- נחמה
- Genre: Comedy drama
- Created by: Reshef Levi; Tomer Shani;
- Directed by: Tomer Shani
- Starring: Reshef Levi; Shalom Michaelshvili; Liron Weissman; Yuval Segal;
- Music by: Haim Frank Ilfman
- Country of origin: Israel
- Original language: Hebrew
- No. of seasons: 1
- No. of episodes: 10

Production
- Cinematography: Giora Bejach
- Running time: 52 minutes
- Production companies: Yoav Gross Productions; 24 Drafts Studio;

Original release
- Network: Hot
- Release: 27 June – 29 August 2019

= Nehama =

Nehama (נחמה) is an Israeli comedy drama series created by Tomer Shani and Reshef Levi that aired on Hot. The show premiered on 27 June 2019 and concluded on 29 August 2019.
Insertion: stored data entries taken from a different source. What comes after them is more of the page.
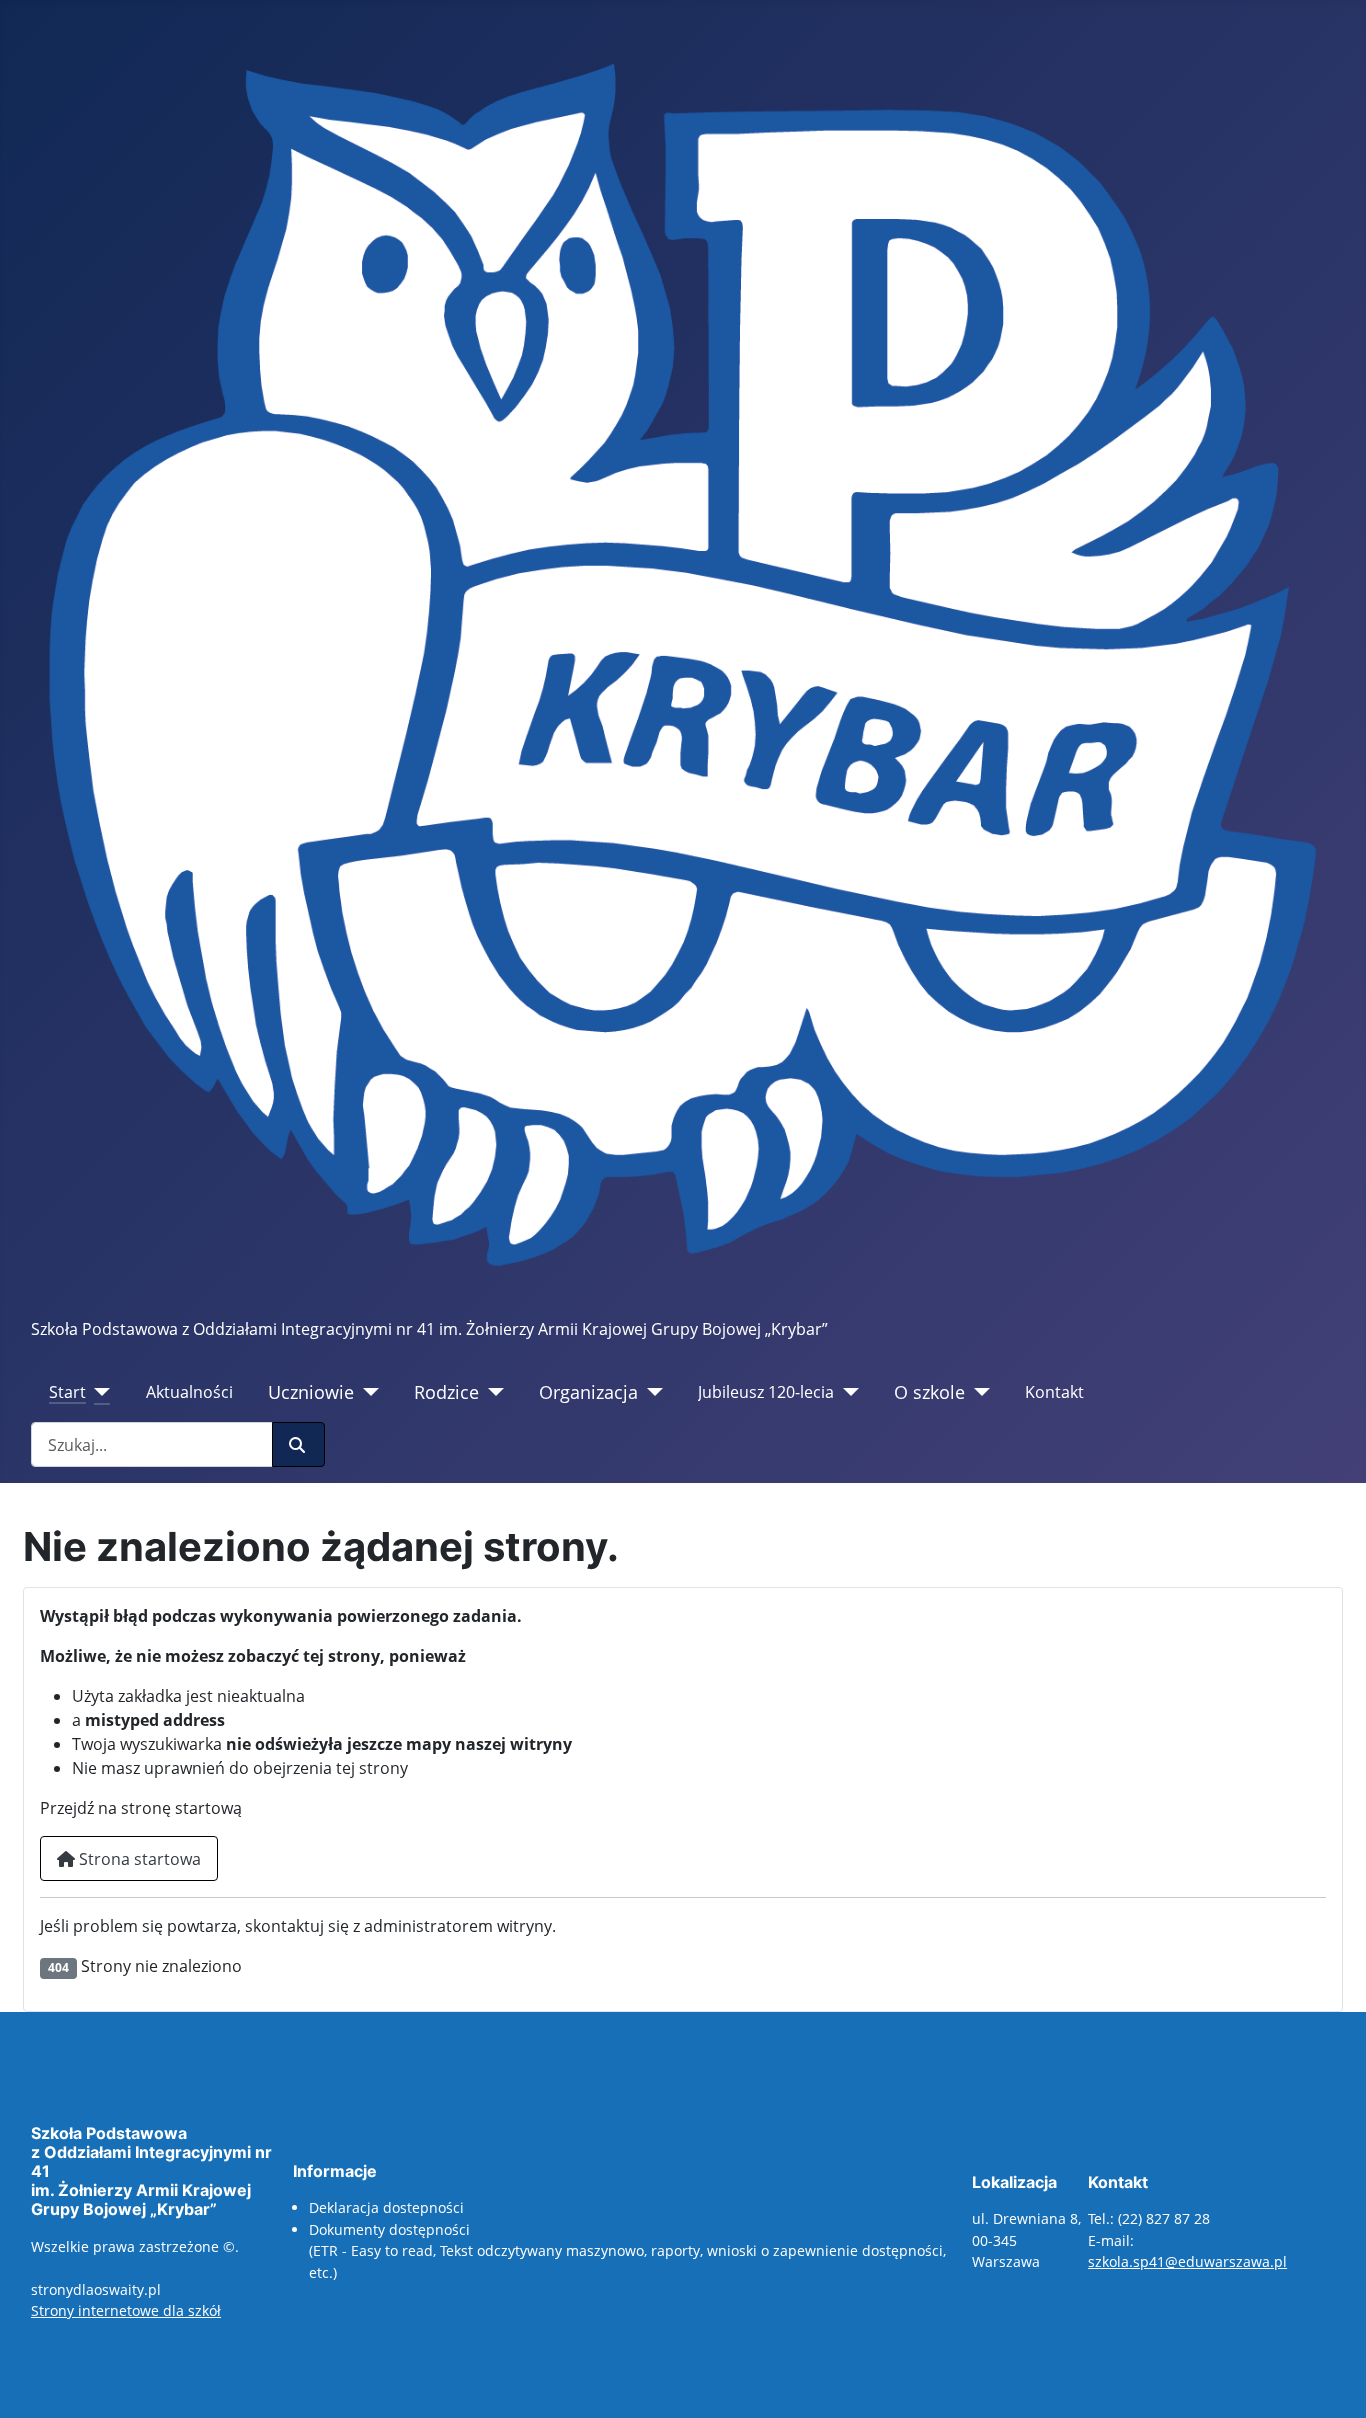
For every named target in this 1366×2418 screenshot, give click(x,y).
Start (67, 1392)
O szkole (929, 1392)
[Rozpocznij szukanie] (298, 1444)
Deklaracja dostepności (386, 2207)
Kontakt (1054, 1392)
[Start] (98, 1392)
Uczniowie (311, 1392)
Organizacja (588, 1392)
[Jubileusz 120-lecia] (846, 1392)
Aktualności (189, 1392)
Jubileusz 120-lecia (766, 1392)
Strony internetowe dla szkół (126, 2310)
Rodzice (446, 1392)
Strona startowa (138, 1859)
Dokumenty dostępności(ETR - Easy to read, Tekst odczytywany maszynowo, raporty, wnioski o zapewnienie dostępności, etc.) (627, 2251)
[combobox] (152, 1444)
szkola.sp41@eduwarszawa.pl (1187, 2261)
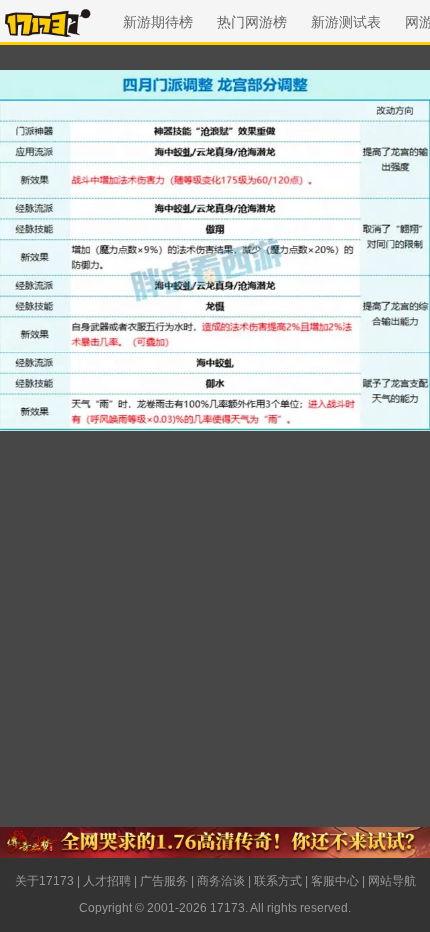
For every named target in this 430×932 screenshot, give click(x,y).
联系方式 (278, 881)
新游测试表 (346, 22)
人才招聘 (107, 881)
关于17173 (44, 881)
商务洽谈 (221, 881)
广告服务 (164, 881)
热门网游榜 (252, 22)
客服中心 (335, 881)
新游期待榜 (158, 22)
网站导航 (392, 881)
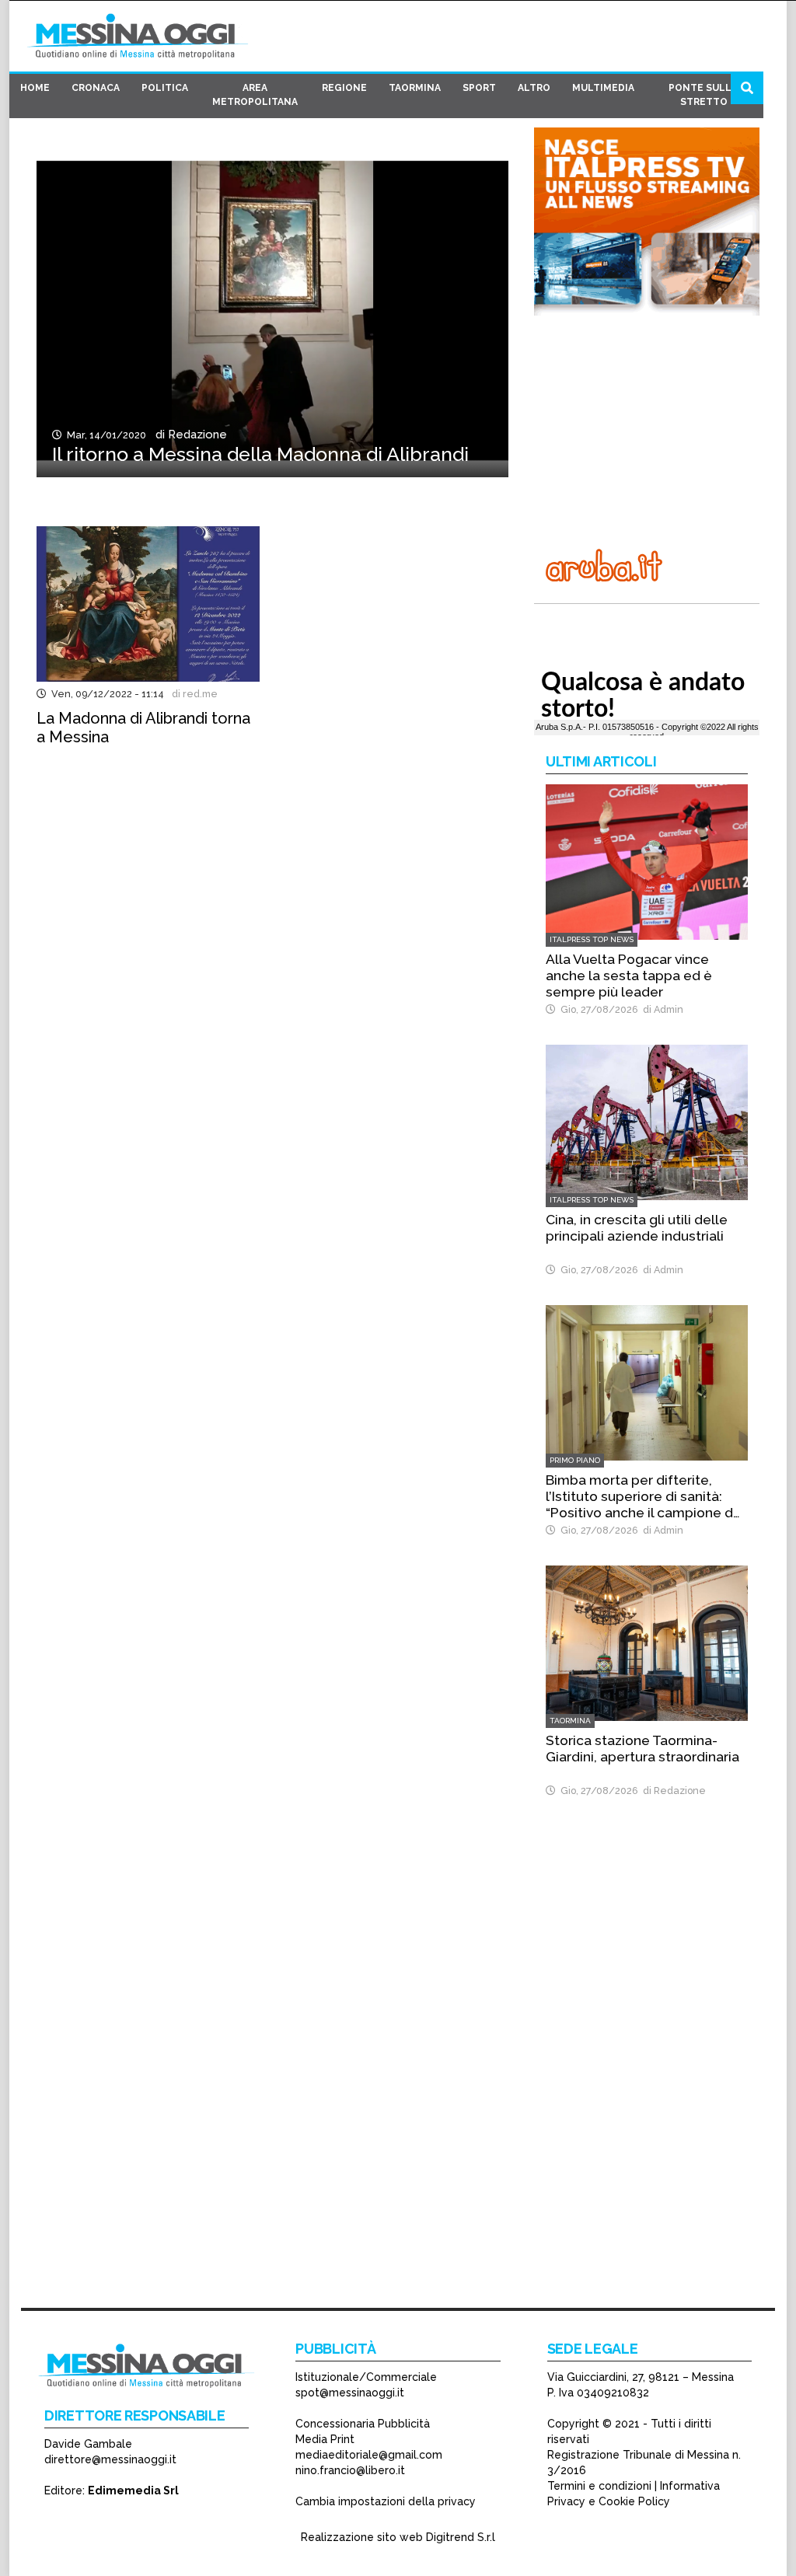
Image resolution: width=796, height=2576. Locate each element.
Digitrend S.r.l (460, 2537)
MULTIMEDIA (603, 87)
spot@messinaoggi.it (349, 2392)
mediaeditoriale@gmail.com (368, 2455)
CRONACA (96, 87)
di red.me (192, 694)
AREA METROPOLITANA (255, 94)
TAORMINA (415, 87)
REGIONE (344, 87)
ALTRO (534, 87)
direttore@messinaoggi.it (110, 2459)
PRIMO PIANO (575, 1460)
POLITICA (164, 87)
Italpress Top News (592, 939)
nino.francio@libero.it (350, 2470)
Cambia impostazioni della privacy (385, 2501)
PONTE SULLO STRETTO (704, 94)
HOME (35, 87)
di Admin (660, 1009)
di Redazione (188, 435)
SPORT (479, 87)
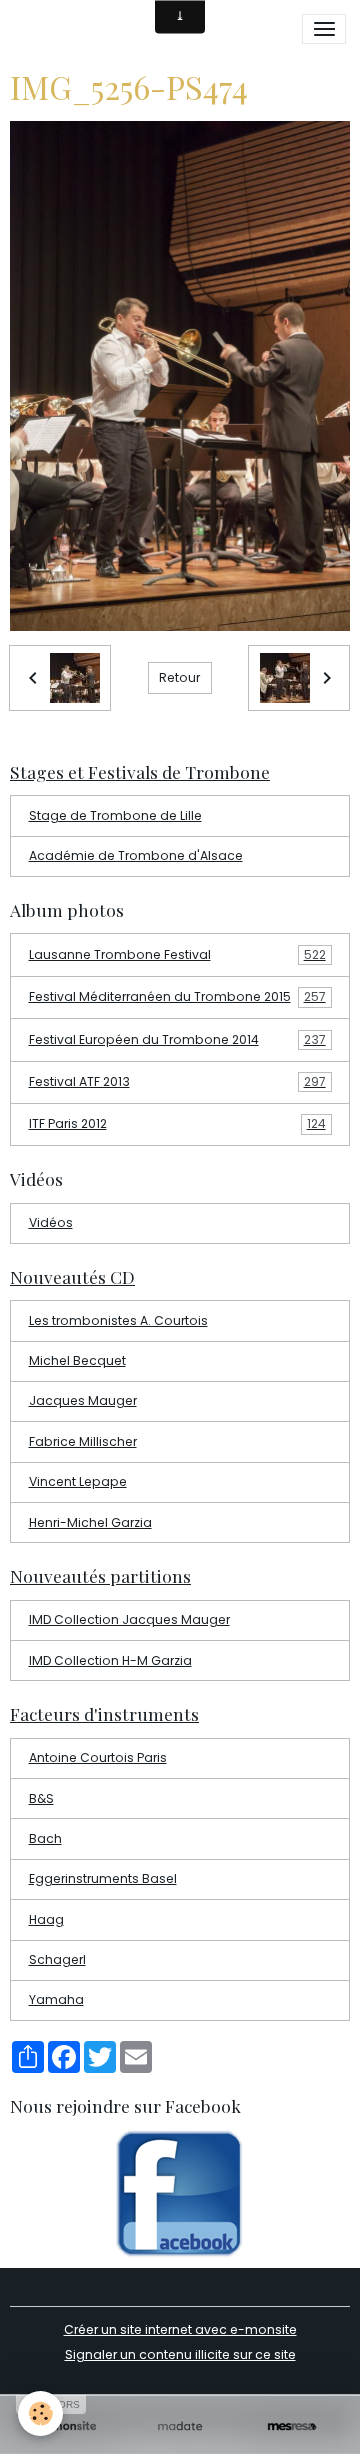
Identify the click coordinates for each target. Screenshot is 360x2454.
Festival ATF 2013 (177, 1081)
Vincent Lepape (78, 1481)
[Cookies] (40, 2413)
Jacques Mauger (83, 1400)
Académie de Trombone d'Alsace (136, 855)
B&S (41, 1798)
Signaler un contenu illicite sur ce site (180, 2354)
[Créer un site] (68, 2426)
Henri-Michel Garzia (90, 1522)
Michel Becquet (77, 1360)
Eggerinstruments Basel (103, 1878)
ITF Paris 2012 (177, 1123)
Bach (45, 1838)
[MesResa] (292, 2426)
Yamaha (56, 1999)
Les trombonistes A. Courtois (118, 1320)
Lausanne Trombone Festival (177, 954)
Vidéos (51, 1222)
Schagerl (57, 1959)
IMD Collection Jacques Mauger (129, 1619)
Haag (46, 1919)
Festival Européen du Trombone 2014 (177, 1039)
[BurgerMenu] (324, 29)
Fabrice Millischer (83, 1441)
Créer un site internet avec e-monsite (180, 2329)
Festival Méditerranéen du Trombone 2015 (177, 996)
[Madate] (180, 2426)
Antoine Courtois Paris (98, 1757)
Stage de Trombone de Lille (115, 815)
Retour (179, 677)
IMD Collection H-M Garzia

In October 2020, First Look Media acquired the show's U.S. rights, with plans to develop an English-language adaptation. On 28 October 2021 it was announced that Martin Lawrence would lead the adaption, which would be produced by Topic Studios.

== Plot ==
The series follows the story of Guy Nehama, a father of five who loses his wife in a car accident. In addition to managing his grief and his responsibilities toward his children, Nehama begins to chase an old dream — stand-up comedy.

== Awards ==
Nehama was selected to compete in the 2019 Cannes International Series Festival, winning the prize for Best Performance (for Reshef Levi).

The show was nominated for 10 awards at the Israeli Television Academy Awards in 2019, of which it won two: Best Comedy Series and Best Screenplay for a Comedy Series.